Alejandro Cesarco

Protégé Arts visuels 2006/2007

Entretien avec Alejandro Cesarco au début de son année de mentorat

Comment s’est déroulée votre première rencontre avec John Baldessari ?

Mon année de mentorat a commencé par un séjour de près de trois semaines à Los Angeles, l’été dernier. Nous avons discuté de ce que nous aimons et de ce que nous apprécions moins, nous avons abordé nos méthodes de travail. J’ai pu m’initier à sa rigueur. John s’est montré extrêmement généreux en me consacrant son temps et en me transmettant son savoir.

Quels sont vos objectifs pour l’année de mentorat ?

Mon objectif, dans le cadre de ce programme, est d’apprendre et de profiter de l’expérience de John et de ses conceptions. Le but ultime serait de nouer avec lui une relation amicale et professionnelle, qui perdurerait au-delà de l’année de mentorat.

À ce stade, quelle forme prend votre interaction avec John Baldessari ?

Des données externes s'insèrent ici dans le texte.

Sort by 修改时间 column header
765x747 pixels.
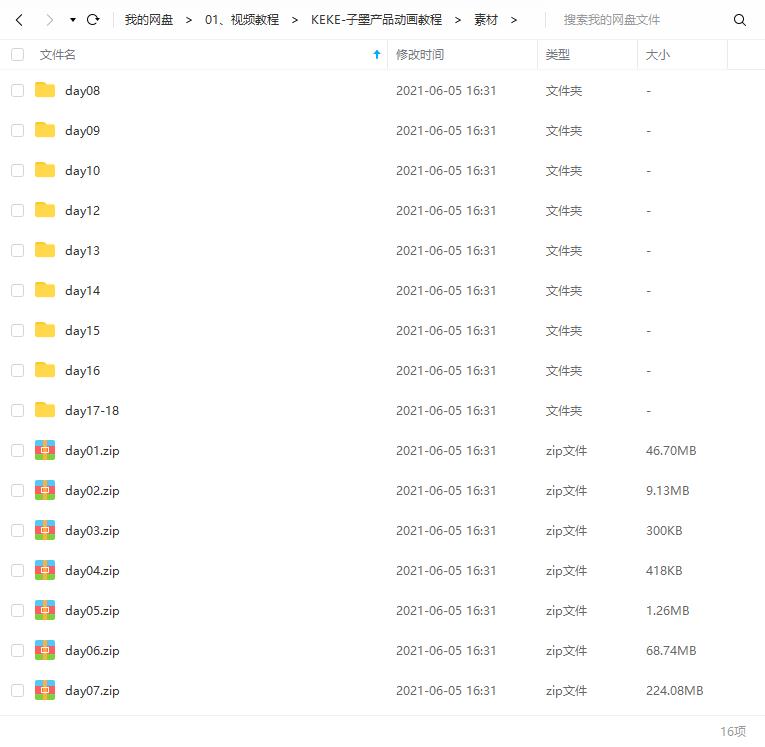point(420,55)
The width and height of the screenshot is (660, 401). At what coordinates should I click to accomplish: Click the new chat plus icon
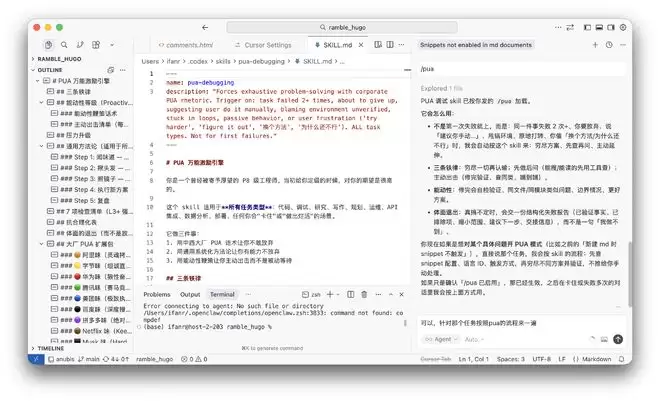tap(596, 45)
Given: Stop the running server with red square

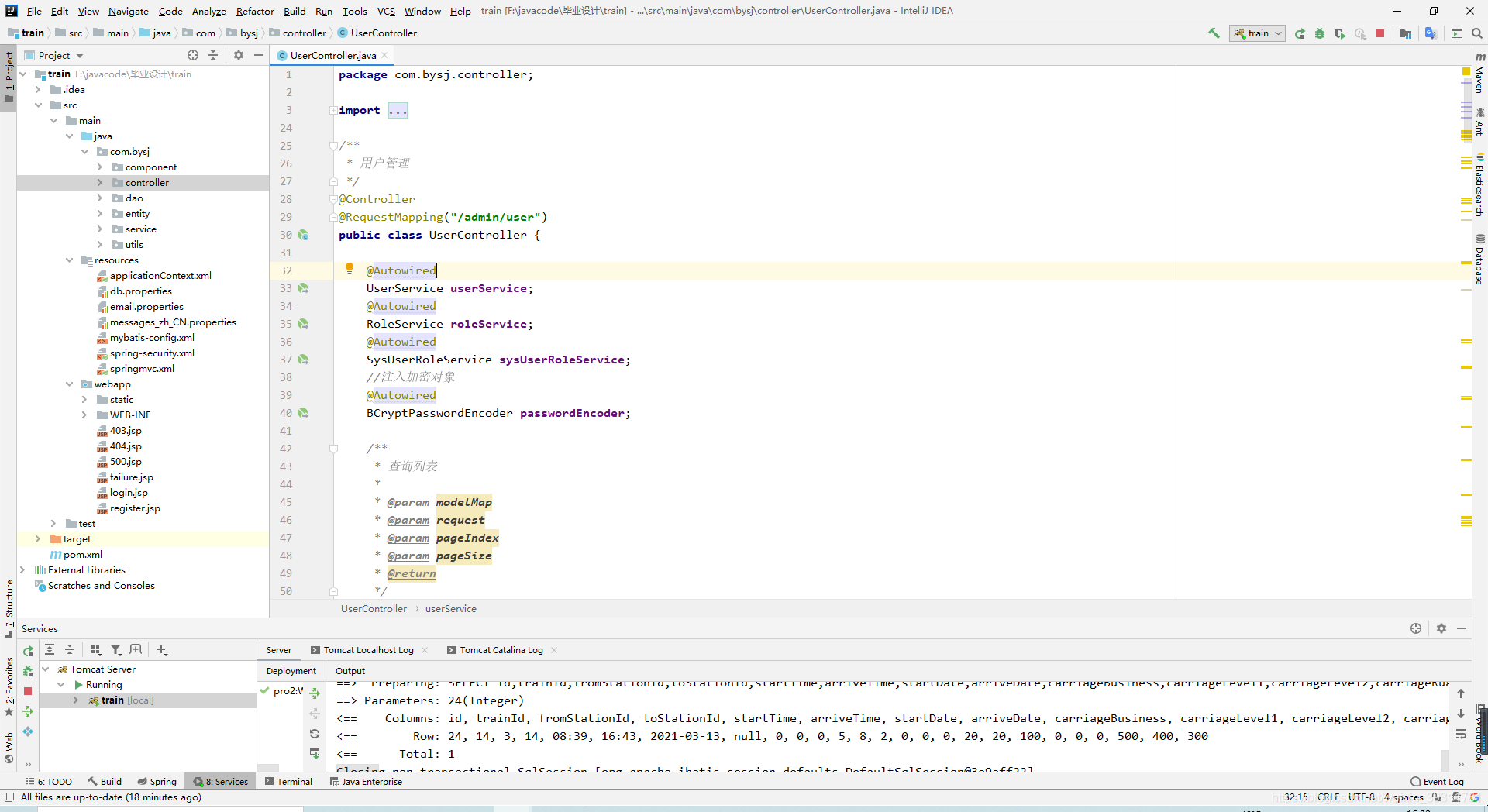Looking at the screenshot, I should tap(1380, 33).
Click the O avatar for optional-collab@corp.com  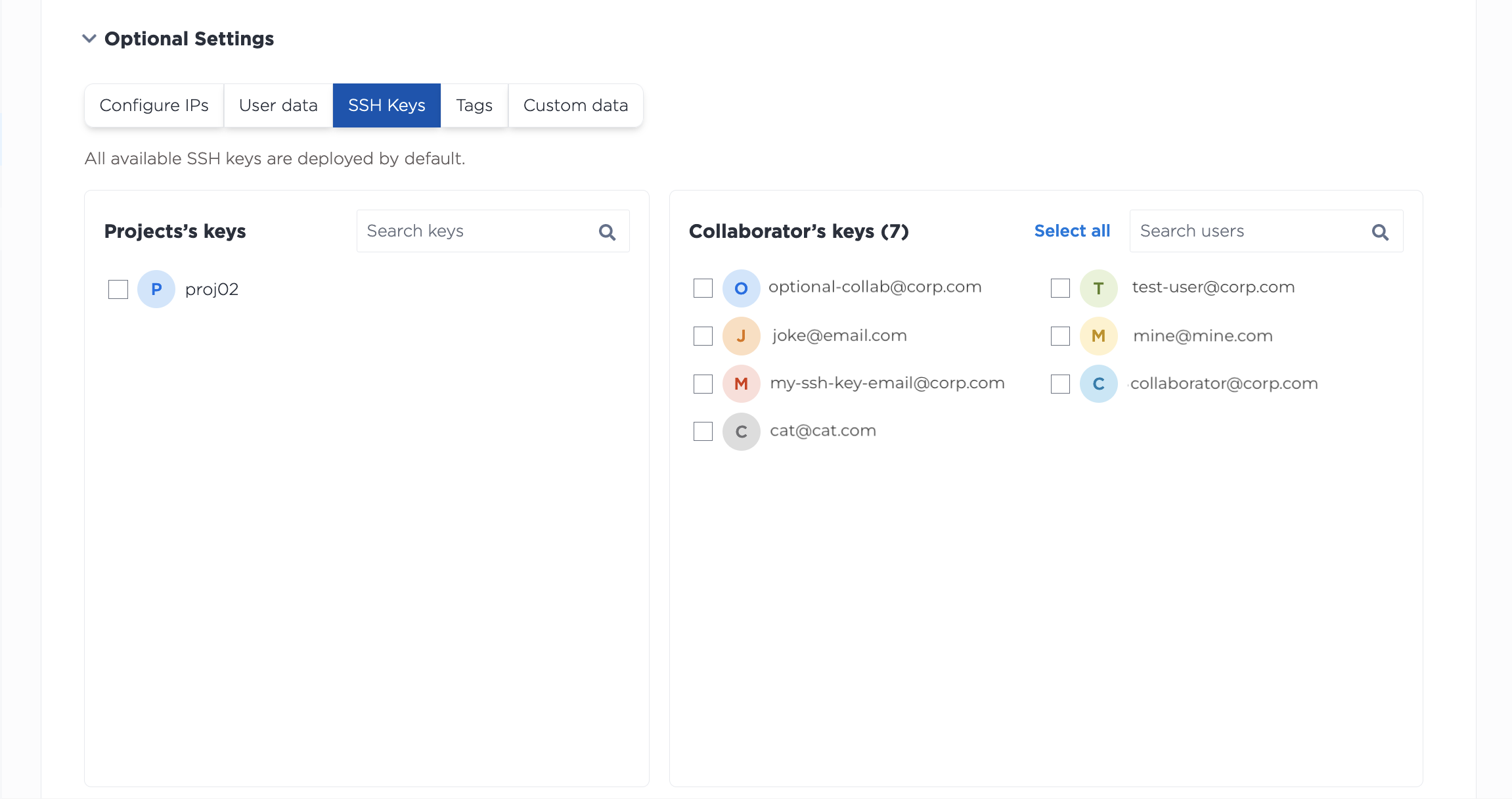click(x=741, y=288)
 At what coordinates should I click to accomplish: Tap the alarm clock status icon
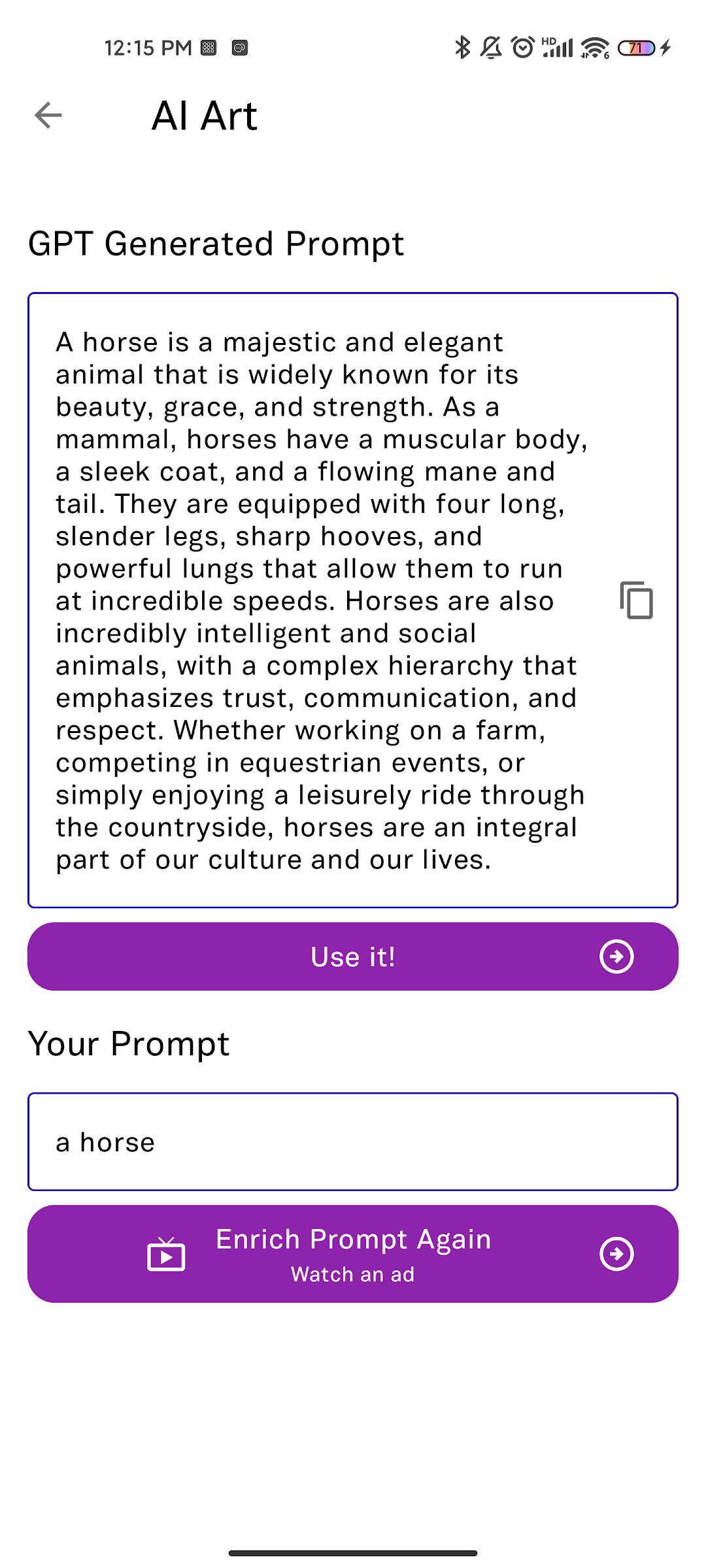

Nous nous voyons de manière informelle et sporadique. Nous nous téléphonons tous les quinze jours environ. John est venu à New York à plusieurs reprises depuis le mois d’août et, à chaque fois, nous nous sommes rencontrés. Lors d’un séjour, il a visité l’une de mes expositions et nous avons commencé à envisager des modalités de collaboration. La communication entre nous est fluide et productive. John est quelqu’un d’incroyablement spirituel et franc, qui n’a absolument aucun préjugé.

Quel est l’aspect du travail de John Baldessari qui vous interpelle le plus ?

J’apprécie particulièrement son besoin constant d’effacer les frontières que nous érigeons entre les différents domaines artistiques. Sa dernière exposition en est un exemple simple et flagrant. Ses œuvres étaient-elles des sculptures, des photographies ou des tableaux ? Que représente et signifie chacune de ces catégories ? Je pense que c’est là un de ses domaines de prédilection.

Quels sont vos projets artistiques pour ces prochains mois ?

Je travaille actuellement sur plusieurs projets à la fois. Ces derniers temps, ma méthodologie semble être la suivante : travailler sur beaucoup de choses à la fois et les entremêler. Je demanderai à John de me faire part de son opinion et de ses suggestions à mesure que ces idées se concrétiseront, mais c’est évidemment au moment où nous entamerons un éventuel projet commun qu’il mettra vraiment « la main à la pâte ».